The SPDR S&P Regional Banking ETF (KRE) is making a remarkable recovery after a challenging period in 2023. July shows promising signs for the ETF, with the potential for its most substantial monthly gain since 2016.
Data from FactSet reveals that KRE shares have already surged by 18.6% this month, following a 4.8% increase in June. According to Dow Jones Market Data, the fund is on track to achieve its best monthly performance since November 2016.
Earlier this year, regional bank stocks faced significant turmoil caused by the sudden collapse of Silicon Valley Bank. This event led to concerns about possible bank runs across the regional banking system. However, in March, the Federal Reserve swiftly intervened with an emergency lending program to alleviate these fears.
The Fed’s program was successful in restoring confidence in the banking system, providing additional funding to ensure banks could fulfill all their depositors’ needs. Despite experiencing a steep drop of almost 29% in March, the SPDR S&P Regional Banking ETF gradually started to recover in June.
The resilience and strengthening of regional bank stocks indicate a restored sense of stability and investor confidence in the sector.

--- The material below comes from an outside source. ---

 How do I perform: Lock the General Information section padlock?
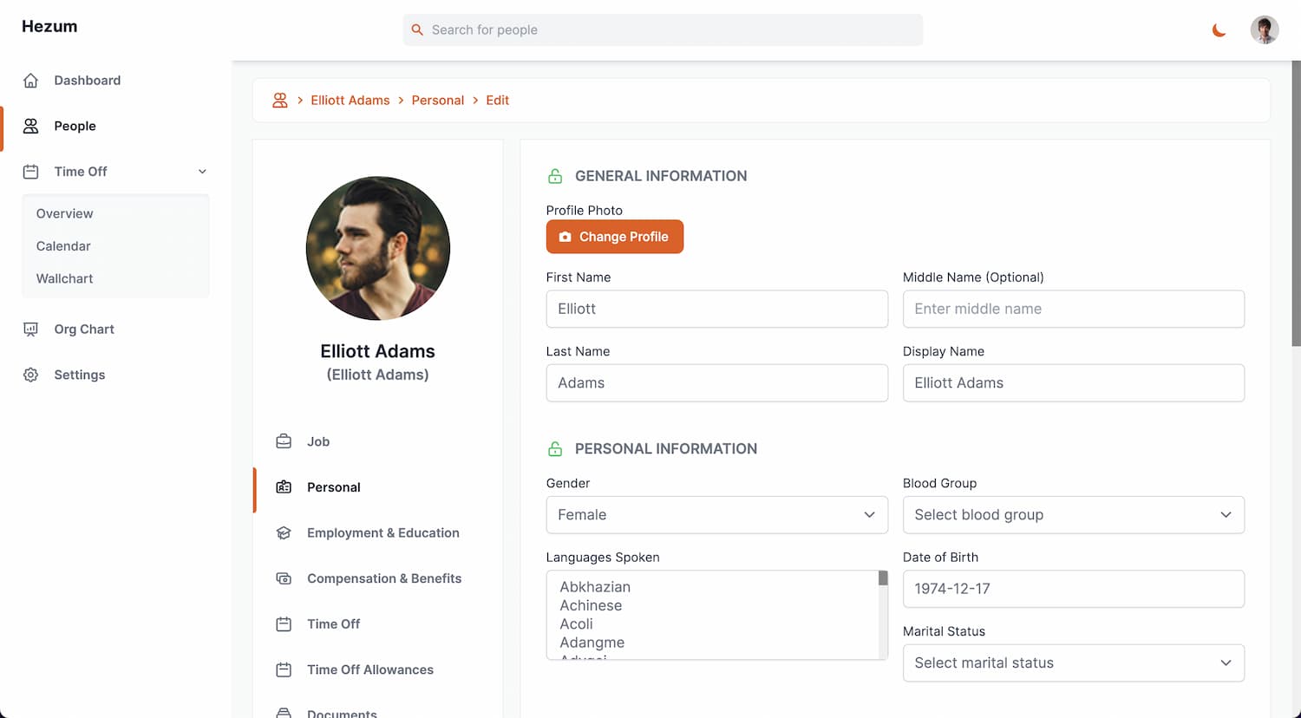[554, 175]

The Recovery Gains Momentum
The recovery has gained momentum in July following the latest quarterly earnings reports from banks and the ongoing rally of the S&P 500. Notably, the Invesco KBW Bank ETF (KBWB) and the SPDR S&P Bank ETF (KBE) have experienced significant surges this month, providing broad exposure to the U.S. banking market and tracking an equal-weighted index of banking equities, respectively.

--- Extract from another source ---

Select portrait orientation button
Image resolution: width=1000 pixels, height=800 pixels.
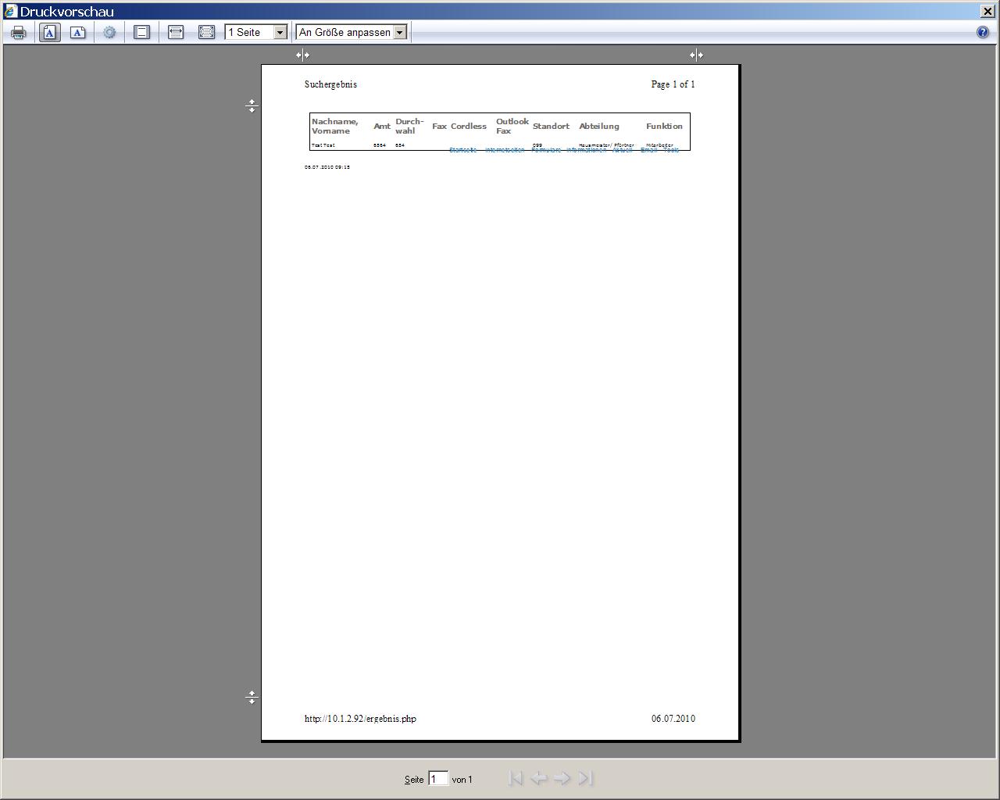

However, despite these positive developments, the SPDR S&P Regional Banking ETF and other related funds have yet to recover fully, as they still remain down for the year 2023.
According to FactSet data, the Invesco KBW Bank ETF has plummeted by 11.7% thus far in 2023. Similarly, the SPDR S&P Bank ETF has also suffered a decline of 7.5%, while the SPDR S&P Regional Banking ETF has experienced a significant drop of 17.5%.
Although broader stock market indexes have remained relatively stable on Monday, they are on track to record gains for the month of July. The S&P 500, for instance, is projected to achieve a 3.1% rise in July and has already seen an impressive increase of over 19% year-to-date.
In the meantime, investors are analyzing the findings of the Fed’s senior loan officer opinion survey, which was released at 2 p.m. Eastern Time on Monday. This survey provides valuable insights into lending conditions in the U.S. as well as the demand for loans from households and businesses.